- Directed by: William Dieterle
- Screenplay by: John Meredyth Lucas George F. Slavin George W. George
- Story by: George F. Slavin (from a story by) George W. George (from a story by)
- Produced by: Hal Wallis
- Starring: Alan Ladd Lizabeth Scott Arthur Kennedy John Ireland
- Cinematography: Charles Lang
- Edited by: Warren Low
- Music by: Franz Waxman
- Color process: Technicolor
- Production company: Hal Wallis Productions
- Distributed by: Paramount Pictures
- Release dates: August 3, 1951 (London); April 25, 1952 (New York);
- Running time: 84 minutes
- Country: United States
- Language: English
- Box office: $2 million (U.S. rentals)

= Red Mountain (film) =

Red Mountain is a 1951 American Western film set in the final days of the American Civil War. The film was directed by William Dieterle and stars Alan Ladd, Lizabeth Scott, Arthur Kennedy and John Ireland.

==Plot==

In Colorado in 1865, after a gold assayer is killed, a posse pursues the suspect, Lane Waldron. When Lane is caught, the posse becomes a lynch mob. Lane claims that the assayer had examined a sample from his mine, but he denies shooting him. A noose around Lane's neck is shot in half at the last second by an unseen marksman, Brett Sherwood, a Confederate captain. Lane and Brett escape to a cabin, where Brett leaves a gun unattended as a test. Lane grabs it and aims at Brett, only to find that the gun is unloaded. Brett binds Lane's hands behind his back and leaves him in the cabin.

Lane's sweetheart Chris arrives at the cabin and releases him. They then track Brett, capture him and take turns guarding him for the night. When Brett discusses the war with Chris, he finds that her loyalties differ from Lane's, as she hates the rebels and General William Quantrill for killing her family. During the night, Brett escapes his bonds and a struggle ensues, during which Lane's leg is broken. Brett stops his escape to help Lane. Brett and Chris find a cave and move Lane inside. As Brett leaves to find a doctor, Quantrill and his raiders appear, taking Lane and Chris captive.

Quantrill has plotted an ambush to attack the army. One of his men tries to assault Chris, and Chris shoots him, which alerts the army of their presence. Quantrill learns of Lane's gold mine and decides to save him. Quantrill sends Chris and Randall to town for a doctor. During their absence, Brett questions Quantrill's motives. Brett and Chris return with a doctor who operates on Lane, saving his leg. However, Quantrill resolves to kill the captives anyway, so Brett brings them food and guns and helps the doctor escape to find help. After the doctor is caught and killed, Brett sneaks away to seek help.

A band of Indians who had been working with Quantrill attack Chris and Lane at the cave. Lane is shot by a Ute, who is killed by Chris. As he lies dying, Lane says that he wants Chris and Brett to have his gold mine. Brett arrives with the army and posse and then pursues and kills Quantrill.
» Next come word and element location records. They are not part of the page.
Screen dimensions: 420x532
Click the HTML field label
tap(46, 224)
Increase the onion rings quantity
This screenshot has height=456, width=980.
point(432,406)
Brett confesses that it was he who had killed the assayer, who had been trying to cheat him and brandished a weapon.

==Cast==

- Alan Ladd as Capt. Brett Sherwood
- Lizabeth Scott as Chris
- Arthur Kennedy as Lane Waldron
- John Ireland as Gen. William Quantrill
- Jeff Corey as Sgt. Skee
- James Bell as Dr. Terry
- Bert Freed as Sgt. Randall
- Walter Sande as Benjie
- Neville Brand as Dixon
- Carleton Young as Morgan
- Francis McDonald as Marshal Roberts (uncredited)

==Production==
The film's working title was Quantrill's Raiders. The new title of Red Mountain was announced in May 1951.

At one stage Burt Lancaster and Wendell Corey, who were both under contract to Hal Wallis, were set to star, but the lead role was awarded to Alan Ladd.

The film was shot on location in New Mexico near the town of Gallup.

Director William Dieterle fell ill during the shoot and John Farrow replaced him, although Farrow was uncredited.

== Release ==
The film was first released in the United Kingdom, opening at the Plaza Theatre in London on August 3, 1951.

== Reception ==
In a contemporary review for The New York Times, critic Bosley Crowther wrote: "The fact that the real Quantrill got his death-blow under different circumstances and in a place entirely different from the painted desert that is the backdrop for this picture is a matter of only minor note. Nobody cares about history when making—or seeing—a Western film. The question is how many Indians or cowboys or what-not are killed and how much muscular action takes place within a given length of time. The answer in the case of 'Red Mountain' is plenty—but it's hard to figure why. If you can aJso overlook this minor detail, you will find it a fascinating film. ... The casualty list is terrific. It just doesn't make much sense."

==Home media==
Red Mountain was released on Blu-ray format in 2024 by Kino Lorber under exclusive license from Paramount Home Entertainment. The Kino release notes state that a high-definition master was created in 2021 using a 4K scan of original nitrate negatives.